Não tenho preconceitos contra a pornografia, como não tenho contra a prática de actos sexuais, que na nossa cultura católico/Romana normalmente são vistos como aberrações.

É óbvio que excluo nessa “minha abertura” a utilização de menores e a exploração de pessoas coagidas para a prática dessas “actividades”.

Entre dois ou mais adultos, desde que de acordo, tudo lhes deve ser permitido.

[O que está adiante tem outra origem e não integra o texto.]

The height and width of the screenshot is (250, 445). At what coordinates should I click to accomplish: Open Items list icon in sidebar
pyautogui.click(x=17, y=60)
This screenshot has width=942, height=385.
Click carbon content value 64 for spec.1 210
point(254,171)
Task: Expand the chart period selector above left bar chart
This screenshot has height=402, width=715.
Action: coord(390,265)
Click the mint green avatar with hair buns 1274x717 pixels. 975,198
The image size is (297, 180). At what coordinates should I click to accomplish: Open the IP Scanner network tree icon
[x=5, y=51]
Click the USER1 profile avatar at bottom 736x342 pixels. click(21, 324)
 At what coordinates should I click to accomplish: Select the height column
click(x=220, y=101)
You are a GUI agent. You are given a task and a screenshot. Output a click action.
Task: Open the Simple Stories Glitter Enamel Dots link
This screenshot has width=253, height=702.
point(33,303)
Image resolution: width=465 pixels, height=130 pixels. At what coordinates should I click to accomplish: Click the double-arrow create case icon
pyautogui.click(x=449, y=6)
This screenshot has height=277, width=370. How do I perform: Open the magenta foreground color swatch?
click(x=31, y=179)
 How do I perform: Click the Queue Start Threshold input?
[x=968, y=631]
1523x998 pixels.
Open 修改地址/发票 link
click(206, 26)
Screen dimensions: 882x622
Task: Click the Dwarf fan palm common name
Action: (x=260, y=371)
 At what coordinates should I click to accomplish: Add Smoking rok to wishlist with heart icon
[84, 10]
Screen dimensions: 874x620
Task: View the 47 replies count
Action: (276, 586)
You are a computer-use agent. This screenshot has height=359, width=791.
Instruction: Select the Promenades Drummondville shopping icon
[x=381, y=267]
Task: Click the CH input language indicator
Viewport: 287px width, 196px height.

Mas aquilo de que tu falas é outra coisa a que muito bem chamas de falsa moral da nossa sociedade, que é capaz de no Dia Mundial da Mulher (é só um exemplo), fazer um papel de sensibilizada para a injustiça a que em muitos Países estão sujeitas, e no dia seguinte continuar a ter a postura que sempre teve e que mais jeito lhe dá.

Gostei.

Didas disse...

Quanto a isto podemos dizer várias coisas:

1. As visitas neste blog vão aumentar graças à busca pela palavra pornografia. :)))
2. Acho que Portugal aguentava bem uma Ovidie. Punha-a logo na Quinta das Celebridades.
3. Fiquei cheia de curiosidade para saber se os filmes da Ovidie serão diferentes das restantes porno-chachadas. Devem ser mais chatos ainda... digo eu que sou só padeira.

Didas disse...

Quanto a isto podemos dizer várias coisas:

1. As visitas neste blog vão aumentar graças à busca pela palavra pornografia. :)))
2. Acho que Portugal aguentava bem uma Ovidie. Punha-a logo na Quinta das Celebridades.
3. Fiquei cheia de curiosidade para saber se os filmes da Ovidie serão diferentes das restantes porno-chachadas. Devem ser mais chatos ainda... digo eu que sou só padeira.

Elvira disse...

Porno e feminismo não me soam bem, apesar do que pode dizer a Ovidie...

Francis disse...

Não me desagrada a sua atitude mas... contra pornografia de exploração? Existe alguma pornografia que não seja de exploração? Compreendo onde quer chegar, mas o destino final da sua produção passa por mentes sequiosas de sexo em horizontes completamente opostos à sua idealização artistica.

Papo-seco disse...

è imaginável uma produção que seja simultaneamente pornográfica e artistica?

Por exemplo um filme?

ananda disse...

Adorei o texto! Realmente é muito difícil para a nossa sociedade aceitar qualquer coisa que esteja relacionada com sexo e ainda mais se for uma mulher a falar sobre isso. Ah, gostei especialmente de saber que a Senhora é da área de Filosofia! Quem sabe se ainda não me transforme em realizadora de filmes porno?! ;) Beijinhos!